Billions of dollars being spent developing Russia’s Arctic shelf for offshore drilling sounds like a massive environmental worry, and it is. The risks of drilling in the Arctic are extremely high, and there are thousands of miles of leaky pipelines to build across some of the world’s most pristine environments. If you thought Deepwater Horizon was bad, cleaning up a spill in the Arctic is unimaginably more difficult, and the idea that BP might help Rosneft with safety sounds positively laughable.

Of course, adding another 25 billion tons of petroleum into the world’s tank is enough to make anyone with a rudimentary knowledge of climate change want to cry. But here’s the upshot: While Rosneft, which has a whole lot of interested parties in government, isn’t likely to face much in the way of regulation, it also will face almost zero competition. And if recent history is any indication, massive development projects in Russia are tasked more with making politicians money than actually getting stuff done. Last year, President Dmitry Medvedev announced that a trillion rubles—thirty-three billion dollars—disappears annually on government contracts, or three percent of the country’s GDP. It’s a small comfort, to be sure, but there’s always the chance that Rosneft will just endlessly spin its wheels with no other firms to compete against.

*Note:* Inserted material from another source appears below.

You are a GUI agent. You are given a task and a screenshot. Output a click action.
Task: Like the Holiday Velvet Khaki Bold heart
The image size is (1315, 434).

Possibly delusional hopes aside, Rosneft’s $55 billion deal signals that something huge is in the company’s future, otherwise it’s doubtful it could afford to buy TNK-BP. Rosneft is clearly Putin’s favorite pick to develop the Arctic, which means an incredible outlay of cash for infrastructure development, something that Russia especially wants in its massive Siberian frontier. That also means that, as oil prices keep rising and drilling tech gets more and more advanced, it’s getting to the point where drilling in the Arctic is economically viable. An enormous offshore Arctic oil boom is coming, and it’s being led by a government-owned agency in one of the most corrupt countries on Earth.